The plan sounded simple enough on paper: have a swarm of B-24 bombers fly low over Ploesti, Romania, and blast away the Nazi-controlled oil refineries there. To the men who would be inside those B-24s, however, the plan sounded like a script for a one-sided bloodbath—with them on the wrong side. Resistance to the plan surfaced up and down the chain of command. In North Africa, 98th Bomb Group commander Lieutenant Colonel John R. "Killer" Kane—who would have to lead his men on the deadly mission if the orders came down—declared the idea the product of "some idiot armchair warrior in Washington."
Not surprisingly, orders arrived and the mission was set for August 1, 1943. If it worked, many Allied leaders believed, it would deprive Germany of fuel essential to its war machinery. They hoped it would shorten the war by at least six months.

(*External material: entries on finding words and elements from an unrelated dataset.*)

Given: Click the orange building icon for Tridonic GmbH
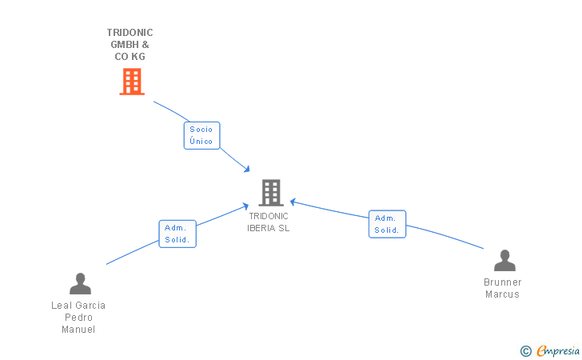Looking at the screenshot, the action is (132, 82).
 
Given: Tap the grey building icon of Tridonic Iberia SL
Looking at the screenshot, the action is (271, 193).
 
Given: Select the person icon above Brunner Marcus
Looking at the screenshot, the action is (504, 261).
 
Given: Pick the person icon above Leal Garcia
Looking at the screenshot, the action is (80, 284).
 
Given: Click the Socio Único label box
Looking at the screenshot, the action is (202, 136).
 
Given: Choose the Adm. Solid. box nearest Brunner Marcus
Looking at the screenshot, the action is (387, 224).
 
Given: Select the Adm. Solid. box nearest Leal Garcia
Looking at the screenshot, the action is (177, 234).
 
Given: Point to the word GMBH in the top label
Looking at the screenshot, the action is (125, 45).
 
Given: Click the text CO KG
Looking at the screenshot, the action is (130, 57).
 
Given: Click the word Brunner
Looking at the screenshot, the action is (503, 282).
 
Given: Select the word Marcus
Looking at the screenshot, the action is (502, 294).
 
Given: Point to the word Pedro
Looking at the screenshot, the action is (78, 318).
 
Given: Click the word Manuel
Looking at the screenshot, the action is (78, 330).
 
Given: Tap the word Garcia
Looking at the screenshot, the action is (89, 306).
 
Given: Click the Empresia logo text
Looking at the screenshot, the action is (558, 350).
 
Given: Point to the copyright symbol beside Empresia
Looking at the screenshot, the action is (526, 351).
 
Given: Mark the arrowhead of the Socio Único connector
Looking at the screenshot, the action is (246, 169).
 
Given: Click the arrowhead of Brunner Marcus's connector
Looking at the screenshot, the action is (293, 202).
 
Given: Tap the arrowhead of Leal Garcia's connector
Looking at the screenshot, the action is (245, 206).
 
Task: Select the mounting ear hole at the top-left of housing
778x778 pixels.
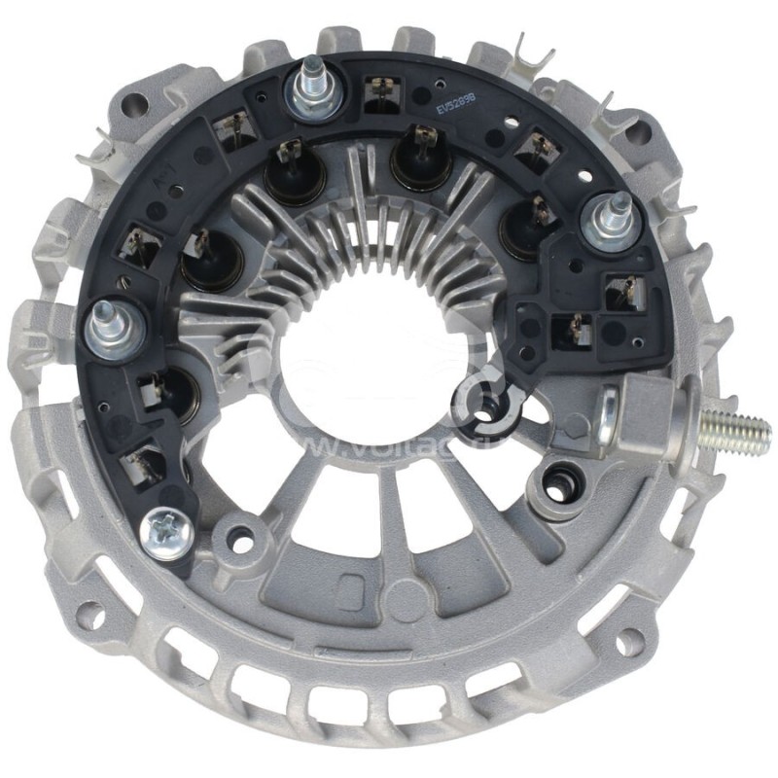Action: tap(136, 100)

The US brass had a point. Even Adolf Hitler realized he needed a reliable source of oil, and he had known it from the start, even before he began his blitzkrieg to grab chunks of Europe. The type of mechanized warfare he envisioned demanded it. The trouble for Hitler’s regime was that, during the1930s, less than one percent of the world’s total petroleum output came from Germany. Accordingly, the Germans immediately initiated a crash program to produce synthetic fuel from lignite coal, a soft, brown, low-grade coal plentiful in Germany. They also built up stores of imported oil. Still, Germany needed more fuel.